Start of DATA UNDER STUDY
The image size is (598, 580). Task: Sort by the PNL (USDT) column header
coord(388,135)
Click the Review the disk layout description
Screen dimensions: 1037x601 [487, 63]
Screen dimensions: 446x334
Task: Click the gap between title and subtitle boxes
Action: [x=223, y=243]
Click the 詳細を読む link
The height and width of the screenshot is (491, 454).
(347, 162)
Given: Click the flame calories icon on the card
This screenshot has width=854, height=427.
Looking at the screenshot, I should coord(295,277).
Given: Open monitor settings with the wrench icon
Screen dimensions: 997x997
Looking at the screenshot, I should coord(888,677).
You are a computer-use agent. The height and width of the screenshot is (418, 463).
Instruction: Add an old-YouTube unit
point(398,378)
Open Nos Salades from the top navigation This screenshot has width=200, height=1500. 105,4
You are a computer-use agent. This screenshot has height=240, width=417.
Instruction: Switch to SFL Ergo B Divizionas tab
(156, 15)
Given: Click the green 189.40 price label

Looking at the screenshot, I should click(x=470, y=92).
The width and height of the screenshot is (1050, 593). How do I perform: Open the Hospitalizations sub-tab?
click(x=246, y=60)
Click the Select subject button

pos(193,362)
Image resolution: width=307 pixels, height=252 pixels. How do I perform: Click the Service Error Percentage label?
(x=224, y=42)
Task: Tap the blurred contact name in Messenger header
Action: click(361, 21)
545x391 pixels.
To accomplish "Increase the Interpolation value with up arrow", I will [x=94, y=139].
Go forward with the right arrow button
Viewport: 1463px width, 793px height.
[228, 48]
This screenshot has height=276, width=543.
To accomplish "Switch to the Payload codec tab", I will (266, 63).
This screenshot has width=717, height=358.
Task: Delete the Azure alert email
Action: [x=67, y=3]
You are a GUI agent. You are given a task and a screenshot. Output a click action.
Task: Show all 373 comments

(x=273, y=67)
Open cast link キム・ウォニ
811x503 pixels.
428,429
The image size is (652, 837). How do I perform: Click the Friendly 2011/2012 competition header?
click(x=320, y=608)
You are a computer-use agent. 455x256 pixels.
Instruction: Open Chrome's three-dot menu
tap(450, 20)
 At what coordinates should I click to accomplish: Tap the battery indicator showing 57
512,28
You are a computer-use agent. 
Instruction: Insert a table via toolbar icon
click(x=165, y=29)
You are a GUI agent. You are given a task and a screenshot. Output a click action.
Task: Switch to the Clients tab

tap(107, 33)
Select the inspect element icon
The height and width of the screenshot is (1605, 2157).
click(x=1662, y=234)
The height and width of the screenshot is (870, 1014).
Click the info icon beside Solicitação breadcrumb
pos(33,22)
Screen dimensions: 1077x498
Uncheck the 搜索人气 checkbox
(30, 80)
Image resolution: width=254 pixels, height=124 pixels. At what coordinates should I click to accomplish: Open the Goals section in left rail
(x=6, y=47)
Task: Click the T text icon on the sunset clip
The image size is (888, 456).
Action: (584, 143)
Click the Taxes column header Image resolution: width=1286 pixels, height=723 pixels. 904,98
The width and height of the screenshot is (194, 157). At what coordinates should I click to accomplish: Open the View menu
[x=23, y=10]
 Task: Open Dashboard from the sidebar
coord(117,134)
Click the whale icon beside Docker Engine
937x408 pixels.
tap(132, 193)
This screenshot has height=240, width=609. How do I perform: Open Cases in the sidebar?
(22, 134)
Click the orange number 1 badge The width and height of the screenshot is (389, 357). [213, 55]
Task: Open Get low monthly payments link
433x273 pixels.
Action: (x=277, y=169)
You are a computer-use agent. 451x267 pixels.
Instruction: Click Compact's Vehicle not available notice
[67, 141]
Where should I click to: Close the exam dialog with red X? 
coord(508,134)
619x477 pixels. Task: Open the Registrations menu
End of DATA UNDER STUDY
Character for character, reproduce all of the lines above.

The image size is (598, 580). Task: Sort by the PNL (USDT) column header
coord(388,135)
Click the Review the disk layout description
Screen dimensions: 1037x601 [487, 63]
Screen dimensions: 446x334
Task: Click the gap between title and subtitle boxes
Action: [x=223, y=243]
Click the 詳細を読む link
The height and width of the screenshot is (491, 454).
(347, 162)
Given: Click the flame calories icon on the card
This screenshot has width=854, height=427.
Looking at the screenshot, I should coord(295,277).
Given: Open monitor settings with the wrench icon
Screen dimensions: 997x997
Looking at the screenshot, I should coord(888,677).
You are a computer-use agent. The height and width of the screenshot is (418, 463).
Instruction: Add an old-YouTube unit
point(398,378)
Open Nos Salades from the top navigation This screenshot has width=200, height=1500. 105,4
You are a computer-use agent. This screenshot has height=240, width=417.
Instruction: Switch to SFL Ergo B Divizionas tab
(156, 15)
Given: Click the green 189.40 price label

Looking at the screenshot, I should click(x=470, y=92).
The width and height of the screenshot is (1050, 593). How do I perform: Open the Hospitalizations sub-tab?
click(x=246, y=60)
Click the Select subject button

pos(193,362)
Image resolution: width=307 pixels, height=252 pixels. How do I perform: Click the Service Error Percentage label?
(x=224, y=42)
Task: Tap the blurred contact name in Messenger header
Action: click(361, 21)
545x391 pixels.
To accomplish "Increase the Interpolation value with up arrow", I will [x=94, y=139].
Go forward with the right arrow button
Viewport: 1463px width, 793px height.
[228, 48]
This screenshot has height=276, width=543.
To accomplish "Switch to the Payload codec tab", I will (266, 63).
This screenshot has width=717, height=358.
Task: Delete the Azure alert email
Action: [x=67, y=3]
You are a GUI agent. You are given a task and a screenshot. Output a click action.
Task: Show all 373 comments

(x=273, y=67)
Open cast link キム・ウォニ
811x503 pixels.
428,429
The image size is (652, 837). How do I perform: Click the Friendly 2011/2012 competition header?
click(x=320, y=608)
You are a computer-use agent. 455x256 pixels.
Instruction: Open Chrome's three-dot menu
tap(450, 20)
 At what coordinates should I click to accomplish: Tap the battery indicator showing 57
512,28
You are a computer-use agent. 
Instruction: Insert a table via toolbar icon
click(x=165, y=29)
You are a GUI agent. You are given a task and a screenshot. Output a click action.
Task: Switch to the Clients tab

tap(107, 33)
Select the inspect element icon
The height and width of the screenshot is (1605, 2157).
click(x=1662, y=234)
The height and width of the screenshot is (870, 1014).
Click the info icon beside Solicitação breadcrumb
pos(33,22)
Screen dimensions: 1077x498
Uncheck the 搜索人气 checkbox
(30, 80)
Image resolution: width=254 pixels, height=124 pixels. At what coordinates should I click to accomplish: Open the Goals section in left rail
(x=6, y=47)
Task: Click the T text icon on the sunset clip
The image size is (888, 456).
Action: (584, 143)
Click the Taxes column header Image resolution: width=1286 pixels, height=723 pixels. 904,98
The width and height of the screenshot is (194, 157). At what coordinates should I click to accomplish: Open the View menu
[x=23, y=10]
 Task: Open Dashboard from the sidebar
coord(117,134)
Click the whale icon beside Docker Engine
937x408 pixels.
tap(132, 193)
This screenshot has height=240, width=609. How do I perform: Open Cases in the sidebar?
(22, 134)
Click the orange number 1 badge The width and height of the screenshot is (389, 357). [213, 55]
Task: Open Get low monthly payments link
433x273 pixels.
Action: (x=277, y=169)
You are a computer-use agent. 451x267 pixels.
Instruction: Click Compact's Vehicle not available notice
[67, 141]
Where should I click to: Close the exam dialog with red X? 
coord(508,134)
619x477 pixels. Task: Open the Registrations menu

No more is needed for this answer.